Sur les 1900 substances chimiques utilisées dans les textiles, seules 165 sont classées en terme de dangerosité. Mais « qu’en est-il des autres ? », interroge le Wecf qui souligne que les colorants sont les produits textiles les plus inquiétants, ne serait-ce que parce qu’ils peuvent provoquer des allergies de contact.

« Malgré l’interdiction en Europe d’une liste de colorants libérant des amines cancérigènes, un rapport de 2013 publié pour le compte de la Commission européenne s’inquiète du manque de données sur les concentrations des mélanges chimiques présents sur les produits textiles finis et estime que les limites fixées pour les substances sensibilisantes qui favorisent le déclenchement d’allergies sont “arbitraires” », souligne l’Ong.

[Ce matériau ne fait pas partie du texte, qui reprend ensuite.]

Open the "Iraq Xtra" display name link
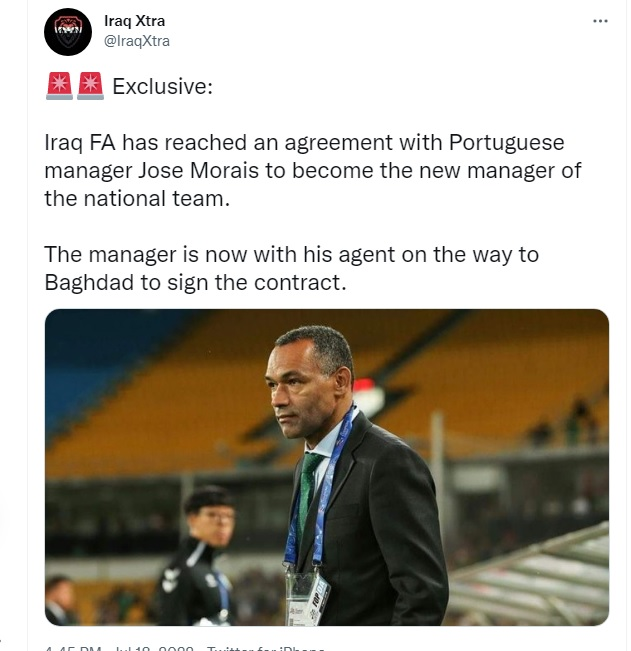 135,21
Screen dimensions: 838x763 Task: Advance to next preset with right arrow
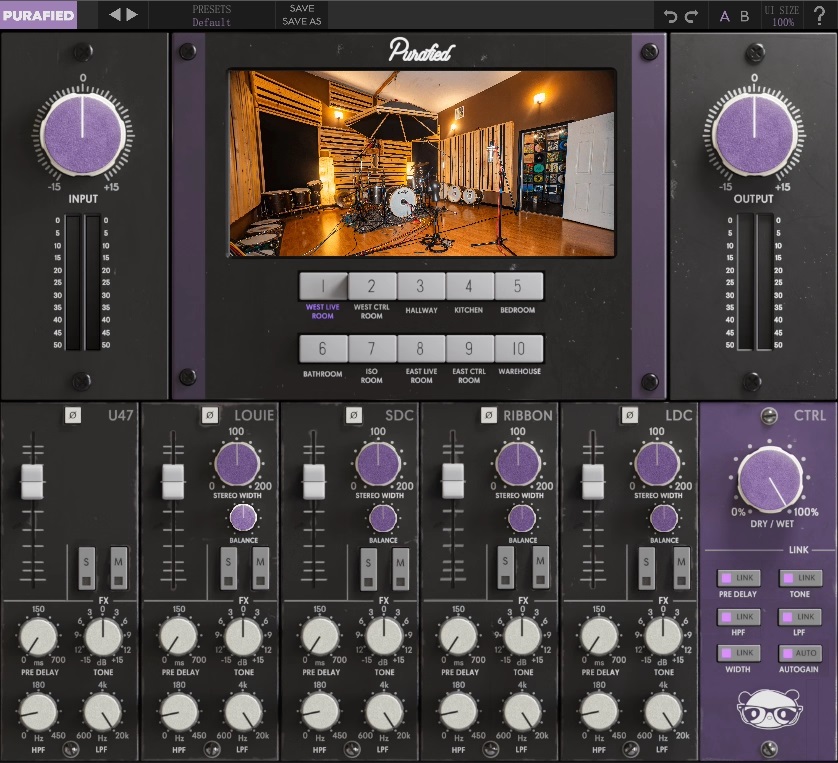point(132,15)
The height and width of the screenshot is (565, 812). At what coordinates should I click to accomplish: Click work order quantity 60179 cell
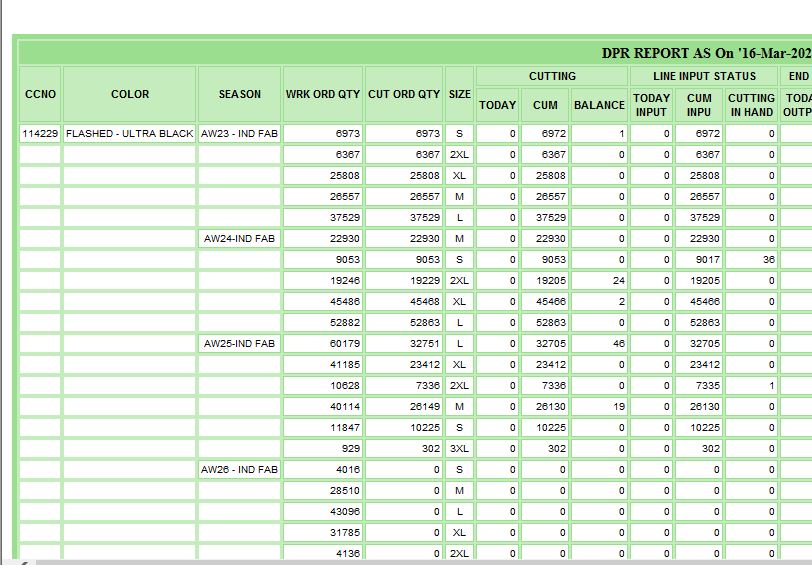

Autre souci : les phtalates, ces plastifiants dont certains sont interdits dans les jouets destinés à être mis à la bouche par les enfants, peuvent représenter 40 % du plastisol utilisé pour les impressions textiles. On en retrouve notamment sur les pyjamas des enfants.

Le formaldéhyde, un irritant connu des voies respiratoires et de la peau et classé cancérigène par l’Organisation mondiale de la santé, pose également problème. D’autant que son utilisation dans les tissus est mieux réglementée en Chine que chez nous : selon le Wecf, là où les Chinois limitent sa présence à 75 ppm dans les textiles entrant directement en contact avec la peau, les Français fixent un seuil de 100 ppm.

Faute d’étiquetages clairs et d’informations sur ces substances toxiques, difficile de s’y retrouver pour les consommateurs. Pour les aider, le Wecf publie un guide de poche disponible en ligne et sur papier.